For 12 years, the Assad regime has been disappearing and torturing Syrians for demanding their human rights. According to numerous reports by UN bodies and international human rights organisations, Assad is responsible for gross violations of International Human Rights Law and serious violations of International Humanitarian Law. These crimes against humanity include disappearance, torture, and the use of chemical weapons.
This anniversary feels different, though. A creeping movement to normalise relations with the Assad regime is growing this year. Those contributing to the disgraceful, deliberate or thoughtless efforts include states, politicians, and UN offices and staff, with what appears to be a total disregard for Assad's millions of victims and their families.
Consequences of normalising the Assad regime
Normalising relations with the Assad regime will irreparably harm principles of accountability and international justice. It will allow gross violations of International Law, including torture and enforced disappearance, to go unpunished. There will be more violence. There will be more victims. Those contributing to normalising the Assad regime will be directly complicit in these atrocities and the associated suffering.
In Syria, normalising Assad will only allow him to continue to massacre, torture, and disappear Syrians. This impunity says to the families of Assad's victims and their families: forget about justice and accountability and forget your disappeared loved ones.
Internationally, it will legitimise the use of crimes committed by Assad as tools to suppress people demanding their human rights, including the use of chemical weapons and widespread, systematic torture and disappearance.

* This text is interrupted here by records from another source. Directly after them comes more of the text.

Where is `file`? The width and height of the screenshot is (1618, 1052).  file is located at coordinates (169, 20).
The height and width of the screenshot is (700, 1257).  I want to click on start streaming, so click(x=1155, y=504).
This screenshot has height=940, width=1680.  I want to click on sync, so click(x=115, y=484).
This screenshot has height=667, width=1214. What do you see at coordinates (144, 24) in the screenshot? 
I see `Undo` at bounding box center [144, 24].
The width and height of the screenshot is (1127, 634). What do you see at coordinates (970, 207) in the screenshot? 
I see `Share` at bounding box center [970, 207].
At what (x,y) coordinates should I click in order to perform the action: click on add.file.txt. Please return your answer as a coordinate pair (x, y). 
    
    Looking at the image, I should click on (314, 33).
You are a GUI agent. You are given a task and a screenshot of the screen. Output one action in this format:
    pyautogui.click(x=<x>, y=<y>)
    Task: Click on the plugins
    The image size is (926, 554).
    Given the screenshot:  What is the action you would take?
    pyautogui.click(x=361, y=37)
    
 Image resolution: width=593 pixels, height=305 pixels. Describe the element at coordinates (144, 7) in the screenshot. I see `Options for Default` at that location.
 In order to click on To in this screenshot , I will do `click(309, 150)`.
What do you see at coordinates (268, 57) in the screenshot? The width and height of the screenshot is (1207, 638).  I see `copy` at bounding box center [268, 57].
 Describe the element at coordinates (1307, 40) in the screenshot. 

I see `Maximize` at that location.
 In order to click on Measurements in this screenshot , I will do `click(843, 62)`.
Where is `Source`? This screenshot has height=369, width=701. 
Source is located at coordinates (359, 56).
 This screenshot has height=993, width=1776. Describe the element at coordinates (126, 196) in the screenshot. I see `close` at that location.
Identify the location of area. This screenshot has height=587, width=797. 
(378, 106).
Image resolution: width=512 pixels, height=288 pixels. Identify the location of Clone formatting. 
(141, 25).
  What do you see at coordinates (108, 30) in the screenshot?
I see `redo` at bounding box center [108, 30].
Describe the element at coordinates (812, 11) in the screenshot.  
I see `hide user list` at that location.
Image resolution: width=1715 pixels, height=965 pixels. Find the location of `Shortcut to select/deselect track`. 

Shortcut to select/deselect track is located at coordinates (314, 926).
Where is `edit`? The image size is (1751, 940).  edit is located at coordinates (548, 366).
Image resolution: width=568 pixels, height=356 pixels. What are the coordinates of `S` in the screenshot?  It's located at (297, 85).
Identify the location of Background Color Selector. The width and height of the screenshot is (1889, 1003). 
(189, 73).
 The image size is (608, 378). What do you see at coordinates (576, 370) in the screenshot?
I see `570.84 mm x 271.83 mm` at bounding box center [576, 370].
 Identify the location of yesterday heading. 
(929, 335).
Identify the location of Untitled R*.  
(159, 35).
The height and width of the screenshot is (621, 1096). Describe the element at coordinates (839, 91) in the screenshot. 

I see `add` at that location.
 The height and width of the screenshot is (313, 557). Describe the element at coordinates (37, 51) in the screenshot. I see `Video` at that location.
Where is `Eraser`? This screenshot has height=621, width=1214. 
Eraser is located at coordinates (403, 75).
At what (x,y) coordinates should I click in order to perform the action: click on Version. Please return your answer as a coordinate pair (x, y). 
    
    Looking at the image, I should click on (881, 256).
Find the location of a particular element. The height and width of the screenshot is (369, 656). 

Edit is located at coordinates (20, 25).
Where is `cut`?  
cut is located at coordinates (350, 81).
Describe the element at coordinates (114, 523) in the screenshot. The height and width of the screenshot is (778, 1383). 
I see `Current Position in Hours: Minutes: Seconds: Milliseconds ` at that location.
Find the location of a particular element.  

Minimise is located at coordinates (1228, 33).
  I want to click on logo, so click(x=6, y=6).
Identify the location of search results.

It will encourage other potential 'leaders' to commit the most horrible crimes if they can sustain or regain normal relations with the international community if they hold out for long enough.
These consequences are not merely theoretical. They are measurable and observed in real-time. For example, many Russian officers and military reportedly responsible for war crimes in Syria are now committing the same acts in Ukraine.
This anniversary is different; this year is alarming, and we need to do more to protect our rights and guard the national and international principles of justice and accountability for us and other human beings.
This year, we should remember the words of the late Martin Luther King, Jr: "Injustice anywhere is a threat to justice everywhere. We are caught in an inescapable network of mutuality, tied in a single garment of destiny. Whatever affects one directly affects all indirectly."
* Mansour Omari is a Syrian human rights defender. He holds an LLM in Transitional Justice and Conflict. Omari works with international and Syrian human rights organisations to hold the perpetrators of international crimes in Syria accountable. In 2012, Omari was detained and tortured by the Syrian government for 356 days for documenting its atrocities while working with the Syrian Center for Media and Freedom of Expression as the supervisor of the Detainees Office.